Première réunion RAG,

la FEETS-FO demande une réelle revalorisation des rémunérations

 
N/réf : LLF/LLF/18096
La première réunion portant sur la revalorisation des rémunérations annuelles garanties (RAG) de la branche des autoroutes concédées et ouvrages d’art à péage s’est tenue le jeudi 17 mai 2018.

Les représentants de la chambre patronale (ASFA) ont présenté le rapport relatif à la situation économique et sociale de la branche. Aucune surprise, les résultats économiques sont excellents, le trafic continue sa progression. Il est à noter que le trafic PL a quasiment retrouvé le niveau de 2008. Le président de séance nous signalant que cela démontrait l’importance de la crise traversée par le secteur autoroutier ! Sur ce point FO a rétorqué que bien des entreprises auraient aimé s’en sortir aussi bien !

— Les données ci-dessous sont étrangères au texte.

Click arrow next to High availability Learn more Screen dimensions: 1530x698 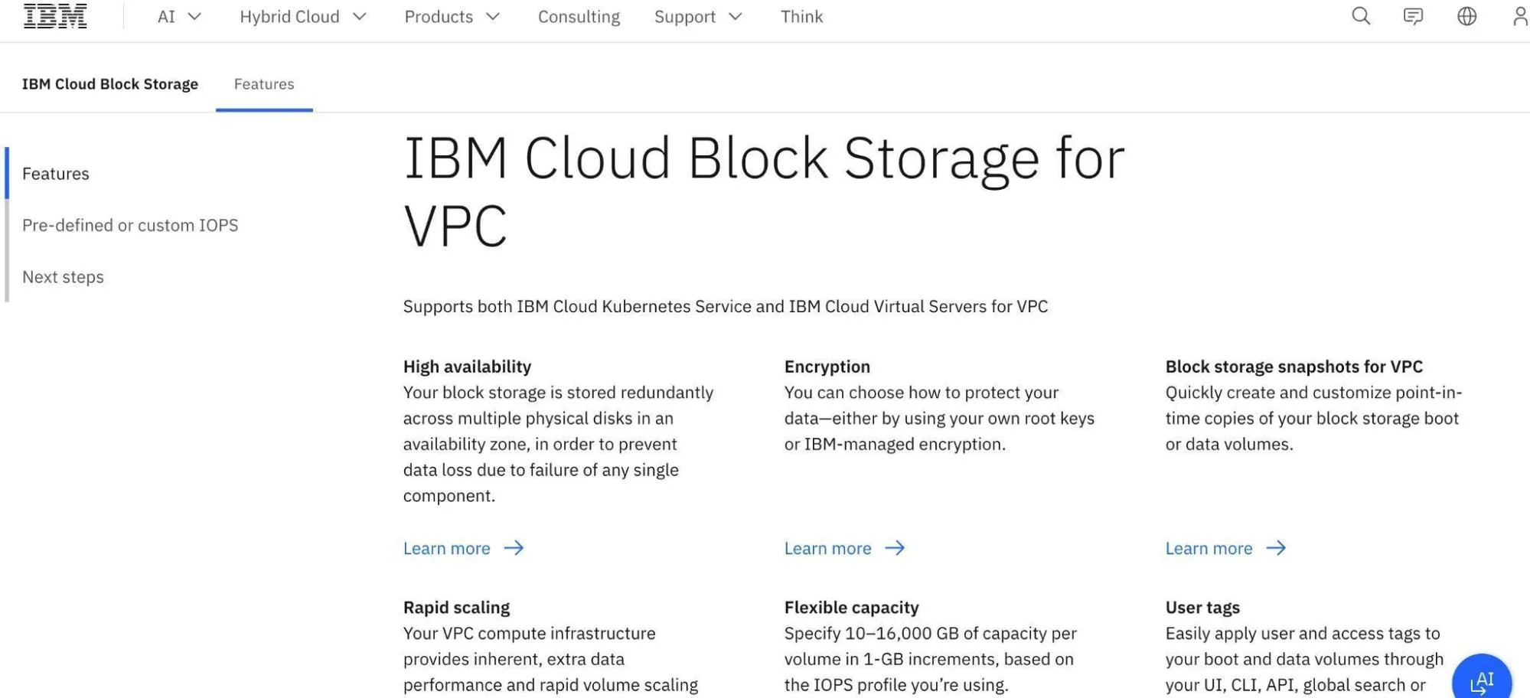click(514, 548)
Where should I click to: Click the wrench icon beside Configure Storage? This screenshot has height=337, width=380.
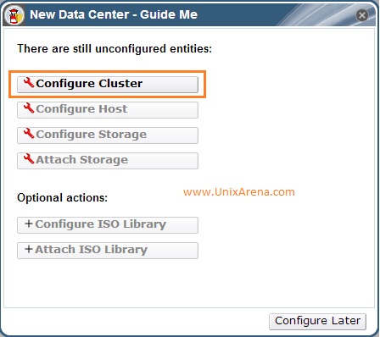click(29, 134)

La baisse des effectifs continue, avec toujours comme première victime, la filière péage et une légère diminution des effectifs en exécution de la filière viabilité.

Le président a souligné le volume important des investissements  démontrant, selon lui, le dynamisme du secteur et une volonté des entreprises d’affecter une part non négligeable des bénéfices aux investissements. Pour autant FO lui a fait remarquer qu’une grande partie des investissements rentrent dans le cadre des plans de relance et permet aux  entreprises de bénéficier d’un allongement de la durée des concessions.

 L’examen des RAG fait apparaître que 8 salariés bénéficient d’un rattrapage de leur rémunération et l’examen classe par classe permet de constater d’énormes écarts entre les sociétés. Le mécanisme de comptabilisation des RAG tend à rogner le 13 ème mois.

 FO revendique :

Une juste prise en compte des sujétions liées aux risques routiers et une revalorisation substantielle des rémunérations en adéquation avec la bonne santé du secteur. Pour ce faire, nous demandons une augmentation des RAG de + 5 % afin d’apporter une réponse immédiate à l’ensemble des salariés et l’ouverture d’une négociation de l’accord classifications afin de définir les métiers du secteur en rapport avec les risques liés au travail sous circulation. Nous constatons que beaucoup de métiers sont exposés et que la pesée des postes n’est plus en adéquation avec la réalité vécue au quotidien !

La réponse des patrons est simplement dédaigneuse puisqu’ils proposent une hausse de 1,3% pour l’ensemble des classes afin, selon eux, de tenir compte de l’inflation et de l’augmentation du SMIC.

 

Nous ne laisserons pas faire ! Prochaine séance de négociation le 5 juin prochain.